RESSA

$slides-only$

  • impl Iterator for Parser
  • Converts stream of Tokens into AST
  • Significantly more context $slides-only-end$ $web-only$ Before we get into how to use ressa, It is a good idea to briefly touch on the scope of a parser or syntax analyzer. The biggest thing to understand is that we still are not dealing with the semantic meaning of the program. That means ressa itself won't discover things like assigning to undeclared variables or attempting to call undefined functions because that would require more context. To that end, ressa's true value isn't realized until it is embedded into another program that provide that context.

With that said ressa is providing a larger context as compared to what is provided by ress. It achieves that by wrapping the Scanner in a struct called Parser. Essentially Parser provides a way to keep track of what any given set of Tokens might mean. Parser also implements Iterator over the enum Result<ProgramPart, Error>, the Ok variant has 3 cases representing the 3 different top level JavaScript constructs.

  • Decl - a variable/function/class declaration
    • Var - A top level variable declaration e.g. let x = 0;
    • Class - A named class definition at the top level
    • Func - A named function definition at the top level
    • Import - An ES Module import statement
    • Export - An ES Module export statement
  • Dir - A script directive, pretty much just 'use strict'
  • Stmt - A catch all for all other statements
    • Block - A collection of statements wrapped in curly braces
    • Break - A break statement will exit a loop or labeled statement early
    • Continue - A continue statement will short circuit a loop
    • Debugger - the literal text debugger
    • DoWhile - A do loop executes the body before testing whether to continue
    • Empty - A single semicolon
    • Expr - A catch-all for everything else
    • For - A c-style for loop e.g. for (var i = 0; i < 100; i++) ;
    • ForIn - A for loop that assigns the key of an enumerable at the top of each iteration
    • ForOf - A for loop that assigns the value of an iterable at the top of each iteration
    • If - A set of if/else if/else statements
    • Labeled - A statement that has been named by an attached identifier
    • Return - The return statement that resolves a function's value
    • Switch - A test Expression and a collection of CaseStmts
    • Throw - The throw keyword followed by an Expression
    • Try - A try/catch/finally block for catching Thrown items
    • Var - A non-top level variable declaration
    • While - A loop which continues based on a test Expression
    • With - An antiquated statement that changes the order of identifier resolution

Stmt being the real work-horse of the group, while a top level function definition would be a Decl, a non-top level function definition would be a Stmt. Both Decl and Stmt themselves are enums representing the different possible variations. Looking further into the Stmt variants, you may notice there is another catch all in the Expr variant which contains an Expr (expression) enum which defines an even more granular set of program parts.

RECORD LIST
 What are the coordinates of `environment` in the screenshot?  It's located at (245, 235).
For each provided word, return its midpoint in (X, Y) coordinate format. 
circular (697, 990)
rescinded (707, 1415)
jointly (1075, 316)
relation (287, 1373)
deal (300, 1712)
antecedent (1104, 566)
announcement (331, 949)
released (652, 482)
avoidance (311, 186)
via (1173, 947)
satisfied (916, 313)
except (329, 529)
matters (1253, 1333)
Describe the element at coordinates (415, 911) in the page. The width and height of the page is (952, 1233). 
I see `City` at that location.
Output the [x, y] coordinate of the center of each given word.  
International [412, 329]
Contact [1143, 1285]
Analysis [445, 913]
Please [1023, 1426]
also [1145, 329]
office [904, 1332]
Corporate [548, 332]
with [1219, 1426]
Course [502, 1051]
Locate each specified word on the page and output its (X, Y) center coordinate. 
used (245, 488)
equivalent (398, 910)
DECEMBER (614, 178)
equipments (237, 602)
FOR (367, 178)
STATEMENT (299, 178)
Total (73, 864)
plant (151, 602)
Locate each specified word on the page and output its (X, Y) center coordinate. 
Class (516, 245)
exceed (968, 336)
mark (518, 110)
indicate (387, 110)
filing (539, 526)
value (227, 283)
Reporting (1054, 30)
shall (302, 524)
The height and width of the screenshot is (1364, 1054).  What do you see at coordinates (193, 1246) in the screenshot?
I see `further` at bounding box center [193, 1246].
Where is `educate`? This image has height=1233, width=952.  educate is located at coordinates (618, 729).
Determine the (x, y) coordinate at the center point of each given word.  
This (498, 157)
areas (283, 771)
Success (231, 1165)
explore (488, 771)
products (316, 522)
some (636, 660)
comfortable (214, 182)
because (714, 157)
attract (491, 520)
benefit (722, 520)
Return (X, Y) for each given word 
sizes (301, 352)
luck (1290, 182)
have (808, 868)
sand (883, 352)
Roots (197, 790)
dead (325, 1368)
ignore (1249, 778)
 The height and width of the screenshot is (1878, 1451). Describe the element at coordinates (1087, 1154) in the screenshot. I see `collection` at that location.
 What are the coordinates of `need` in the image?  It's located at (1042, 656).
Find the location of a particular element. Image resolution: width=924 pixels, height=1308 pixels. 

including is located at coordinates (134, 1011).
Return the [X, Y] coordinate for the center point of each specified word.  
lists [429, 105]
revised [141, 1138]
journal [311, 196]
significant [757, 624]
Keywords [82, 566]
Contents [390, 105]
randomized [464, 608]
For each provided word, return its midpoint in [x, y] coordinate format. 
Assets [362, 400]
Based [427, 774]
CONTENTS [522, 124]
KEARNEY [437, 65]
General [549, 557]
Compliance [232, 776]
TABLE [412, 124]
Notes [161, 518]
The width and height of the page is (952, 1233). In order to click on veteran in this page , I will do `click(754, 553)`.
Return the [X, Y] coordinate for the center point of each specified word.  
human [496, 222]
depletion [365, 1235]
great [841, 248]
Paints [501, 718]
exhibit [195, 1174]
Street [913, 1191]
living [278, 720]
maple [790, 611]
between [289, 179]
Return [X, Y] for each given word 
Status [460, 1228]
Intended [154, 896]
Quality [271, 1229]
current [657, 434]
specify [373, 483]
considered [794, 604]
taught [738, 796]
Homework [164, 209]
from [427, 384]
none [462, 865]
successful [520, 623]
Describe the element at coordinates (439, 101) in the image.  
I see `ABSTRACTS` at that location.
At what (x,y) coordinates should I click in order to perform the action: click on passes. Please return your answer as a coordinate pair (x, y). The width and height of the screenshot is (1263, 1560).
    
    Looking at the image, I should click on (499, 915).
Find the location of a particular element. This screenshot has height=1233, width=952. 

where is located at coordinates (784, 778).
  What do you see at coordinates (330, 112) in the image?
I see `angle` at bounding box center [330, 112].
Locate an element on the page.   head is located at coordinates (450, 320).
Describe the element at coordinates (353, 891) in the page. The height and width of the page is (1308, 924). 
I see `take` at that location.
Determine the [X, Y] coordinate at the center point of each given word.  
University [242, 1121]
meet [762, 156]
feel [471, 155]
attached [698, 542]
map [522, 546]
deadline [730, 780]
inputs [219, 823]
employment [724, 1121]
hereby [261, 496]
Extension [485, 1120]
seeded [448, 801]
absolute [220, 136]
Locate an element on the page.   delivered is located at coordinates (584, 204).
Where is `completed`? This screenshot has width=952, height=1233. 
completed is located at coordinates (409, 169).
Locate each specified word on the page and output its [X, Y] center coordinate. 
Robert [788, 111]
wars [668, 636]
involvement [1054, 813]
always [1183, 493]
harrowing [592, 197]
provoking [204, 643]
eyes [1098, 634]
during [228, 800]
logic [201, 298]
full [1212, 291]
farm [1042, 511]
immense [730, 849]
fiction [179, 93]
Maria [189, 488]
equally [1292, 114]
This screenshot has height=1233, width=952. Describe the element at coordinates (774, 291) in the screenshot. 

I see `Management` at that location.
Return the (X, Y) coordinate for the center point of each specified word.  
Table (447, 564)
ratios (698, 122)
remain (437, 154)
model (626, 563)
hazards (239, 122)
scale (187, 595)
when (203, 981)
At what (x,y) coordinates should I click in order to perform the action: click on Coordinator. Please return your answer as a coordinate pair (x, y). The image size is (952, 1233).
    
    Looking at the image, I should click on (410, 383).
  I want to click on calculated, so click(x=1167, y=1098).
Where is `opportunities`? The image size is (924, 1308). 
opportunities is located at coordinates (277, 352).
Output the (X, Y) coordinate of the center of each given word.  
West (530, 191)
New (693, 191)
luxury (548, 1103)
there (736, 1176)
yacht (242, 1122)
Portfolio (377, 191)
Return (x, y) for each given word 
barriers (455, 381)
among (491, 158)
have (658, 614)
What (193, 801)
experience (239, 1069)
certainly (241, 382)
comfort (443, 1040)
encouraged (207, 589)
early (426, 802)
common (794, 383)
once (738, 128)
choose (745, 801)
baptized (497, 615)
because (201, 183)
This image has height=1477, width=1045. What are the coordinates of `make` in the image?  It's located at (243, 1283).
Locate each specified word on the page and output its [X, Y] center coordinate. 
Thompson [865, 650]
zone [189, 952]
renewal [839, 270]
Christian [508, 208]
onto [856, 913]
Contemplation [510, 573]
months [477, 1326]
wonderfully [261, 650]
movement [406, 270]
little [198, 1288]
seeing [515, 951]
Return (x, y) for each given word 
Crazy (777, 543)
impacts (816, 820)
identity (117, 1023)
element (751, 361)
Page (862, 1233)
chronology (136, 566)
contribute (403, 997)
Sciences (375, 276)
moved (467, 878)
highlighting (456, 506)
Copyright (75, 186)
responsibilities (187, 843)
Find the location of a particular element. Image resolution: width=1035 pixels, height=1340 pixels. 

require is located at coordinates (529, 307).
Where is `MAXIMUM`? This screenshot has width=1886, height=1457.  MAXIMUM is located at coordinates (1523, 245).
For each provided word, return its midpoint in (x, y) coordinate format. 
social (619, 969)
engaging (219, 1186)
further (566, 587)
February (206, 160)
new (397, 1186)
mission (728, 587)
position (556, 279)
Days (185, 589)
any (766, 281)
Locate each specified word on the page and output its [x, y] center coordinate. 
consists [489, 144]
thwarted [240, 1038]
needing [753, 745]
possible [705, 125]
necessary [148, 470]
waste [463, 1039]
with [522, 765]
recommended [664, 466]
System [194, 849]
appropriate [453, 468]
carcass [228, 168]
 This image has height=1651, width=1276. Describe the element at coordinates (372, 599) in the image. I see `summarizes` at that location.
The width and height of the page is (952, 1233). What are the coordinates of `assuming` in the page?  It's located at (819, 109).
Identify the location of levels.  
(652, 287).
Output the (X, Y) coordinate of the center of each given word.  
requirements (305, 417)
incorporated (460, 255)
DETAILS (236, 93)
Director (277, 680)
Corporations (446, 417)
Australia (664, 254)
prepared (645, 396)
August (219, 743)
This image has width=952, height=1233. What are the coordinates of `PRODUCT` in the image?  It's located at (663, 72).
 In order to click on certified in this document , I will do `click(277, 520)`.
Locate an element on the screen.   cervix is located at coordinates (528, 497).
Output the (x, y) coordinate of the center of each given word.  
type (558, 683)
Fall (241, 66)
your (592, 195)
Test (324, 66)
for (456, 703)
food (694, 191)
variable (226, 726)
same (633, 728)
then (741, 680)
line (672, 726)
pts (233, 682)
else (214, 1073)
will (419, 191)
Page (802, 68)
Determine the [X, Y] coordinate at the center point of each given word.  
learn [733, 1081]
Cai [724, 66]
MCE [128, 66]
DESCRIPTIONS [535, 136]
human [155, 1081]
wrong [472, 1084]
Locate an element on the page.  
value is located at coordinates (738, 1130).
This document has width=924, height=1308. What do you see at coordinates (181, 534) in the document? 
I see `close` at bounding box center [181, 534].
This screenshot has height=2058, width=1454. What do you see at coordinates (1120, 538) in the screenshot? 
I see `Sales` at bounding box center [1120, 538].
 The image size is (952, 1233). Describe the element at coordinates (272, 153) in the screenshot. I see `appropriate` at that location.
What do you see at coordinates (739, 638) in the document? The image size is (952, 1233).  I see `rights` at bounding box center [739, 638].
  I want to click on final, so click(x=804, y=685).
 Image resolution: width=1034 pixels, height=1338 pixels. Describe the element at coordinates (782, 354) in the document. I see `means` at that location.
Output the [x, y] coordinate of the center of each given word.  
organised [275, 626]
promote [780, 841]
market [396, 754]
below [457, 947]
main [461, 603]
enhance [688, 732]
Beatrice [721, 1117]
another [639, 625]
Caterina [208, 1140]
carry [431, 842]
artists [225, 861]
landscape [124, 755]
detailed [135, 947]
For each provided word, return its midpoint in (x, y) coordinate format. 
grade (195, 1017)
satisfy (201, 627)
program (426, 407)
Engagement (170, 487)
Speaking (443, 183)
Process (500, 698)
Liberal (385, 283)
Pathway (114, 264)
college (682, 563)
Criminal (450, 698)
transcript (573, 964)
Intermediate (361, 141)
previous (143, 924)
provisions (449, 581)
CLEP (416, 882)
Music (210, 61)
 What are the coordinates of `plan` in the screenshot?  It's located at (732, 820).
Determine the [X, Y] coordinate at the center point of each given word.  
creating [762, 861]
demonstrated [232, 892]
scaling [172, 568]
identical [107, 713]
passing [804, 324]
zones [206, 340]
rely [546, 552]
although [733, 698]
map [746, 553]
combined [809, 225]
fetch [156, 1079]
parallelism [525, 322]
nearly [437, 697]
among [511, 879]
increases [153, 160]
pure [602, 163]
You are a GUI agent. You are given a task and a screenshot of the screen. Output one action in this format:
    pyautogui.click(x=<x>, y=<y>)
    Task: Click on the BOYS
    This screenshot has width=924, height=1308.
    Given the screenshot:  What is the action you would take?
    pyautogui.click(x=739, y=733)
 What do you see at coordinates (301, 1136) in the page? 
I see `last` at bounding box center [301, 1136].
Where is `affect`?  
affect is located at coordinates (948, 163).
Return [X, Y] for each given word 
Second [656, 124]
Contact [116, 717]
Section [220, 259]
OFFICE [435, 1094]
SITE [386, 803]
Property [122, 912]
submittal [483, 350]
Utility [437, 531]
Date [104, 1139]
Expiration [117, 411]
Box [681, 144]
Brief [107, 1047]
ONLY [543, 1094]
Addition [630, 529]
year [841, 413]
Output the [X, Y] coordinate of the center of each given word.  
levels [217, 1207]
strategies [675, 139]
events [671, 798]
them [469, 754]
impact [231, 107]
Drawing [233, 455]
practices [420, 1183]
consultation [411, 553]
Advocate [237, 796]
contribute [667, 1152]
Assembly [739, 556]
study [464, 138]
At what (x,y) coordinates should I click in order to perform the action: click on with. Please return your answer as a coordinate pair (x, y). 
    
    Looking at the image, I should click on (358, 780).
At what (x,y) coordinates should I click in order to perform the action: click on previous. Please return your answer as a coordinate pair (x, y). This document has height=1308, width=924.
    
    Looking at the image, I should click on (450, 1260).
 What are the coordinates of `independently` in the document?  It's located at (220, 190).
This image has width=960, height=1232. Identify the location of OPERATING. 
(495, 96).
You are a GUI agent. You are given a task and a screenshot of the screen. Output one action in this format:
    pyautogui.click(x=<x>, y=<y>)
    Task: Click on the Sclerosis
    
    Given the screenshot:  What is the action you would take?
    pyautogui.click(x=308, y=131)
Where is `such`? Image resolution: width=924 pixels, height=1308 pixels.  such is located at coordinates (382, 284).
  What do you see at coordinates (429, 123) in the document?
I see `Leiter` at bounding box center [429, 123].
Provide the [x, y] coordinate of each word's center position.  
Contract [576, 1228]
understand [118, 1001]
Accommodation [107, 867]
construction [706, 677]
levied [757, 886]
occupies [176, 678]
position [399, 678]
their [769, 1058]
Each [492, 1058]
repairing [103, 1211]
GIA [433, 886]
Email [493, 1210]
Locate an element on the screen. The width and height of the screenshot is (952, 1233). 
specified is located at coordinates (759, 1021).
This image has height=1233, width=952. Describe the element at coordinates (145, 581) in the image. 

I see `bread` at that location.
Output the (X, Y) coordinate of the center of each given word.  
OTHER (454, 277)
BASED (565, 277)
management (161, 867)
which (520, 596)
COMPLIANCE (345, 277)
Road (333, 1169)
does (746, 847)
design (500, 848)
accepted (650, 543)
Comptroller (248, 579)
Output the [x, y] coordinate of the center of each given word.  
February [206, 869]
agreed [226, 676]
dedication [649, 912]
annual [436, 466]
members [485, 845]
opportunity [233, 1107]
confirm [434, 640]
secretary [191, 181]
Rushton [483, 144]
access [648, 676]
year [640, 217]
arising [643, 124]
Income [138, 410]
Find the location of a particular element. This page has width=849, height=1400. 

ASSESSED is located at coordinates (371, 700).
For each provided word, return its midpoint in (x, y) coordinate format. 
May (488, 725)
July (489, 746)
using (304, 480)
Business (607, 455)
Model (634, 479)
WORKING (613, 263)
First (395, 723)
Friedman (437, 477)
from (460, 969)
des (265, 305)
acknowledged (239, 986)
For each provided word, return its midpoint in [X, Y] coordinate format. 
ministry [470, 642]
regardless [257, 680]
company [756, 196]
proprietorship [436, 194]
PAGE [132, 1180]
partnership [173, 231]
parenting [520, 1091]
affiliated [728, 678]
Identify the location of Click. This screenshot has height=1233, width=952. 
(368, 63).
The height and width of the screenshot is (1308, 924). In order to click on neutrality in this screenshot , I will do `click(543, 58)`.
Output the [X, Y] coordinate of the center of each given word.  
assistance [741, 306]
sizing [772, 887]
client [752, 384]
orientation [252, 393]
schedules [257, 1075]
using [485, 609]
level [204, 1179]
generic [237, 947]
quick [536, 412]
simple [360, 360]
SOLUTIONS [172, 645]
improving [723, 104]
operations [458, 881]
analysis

WRITTEN TASKS
1. Reproduce the RESSA text word for word, starting at "Stmt being the" and ending at "of program parts.".
2. According to the RESSA text, what struct wraps the Scanner?
Rely on the RESSA text alone; the data plays no part.

SOLUTIONS
1.
Stmt being the real work-horse of the group, while a top level function definition would be a Decl, a non-top level function definition would be a Stmt. Both Decl and Stmt themselves are enums representing the different possible variations. Looking further into the Stmt variants, you may notice there is another catch all in the Expr variant which contains an Expr (expression) enum which defines an even more granular set of program parts.

2. A struct called Parser.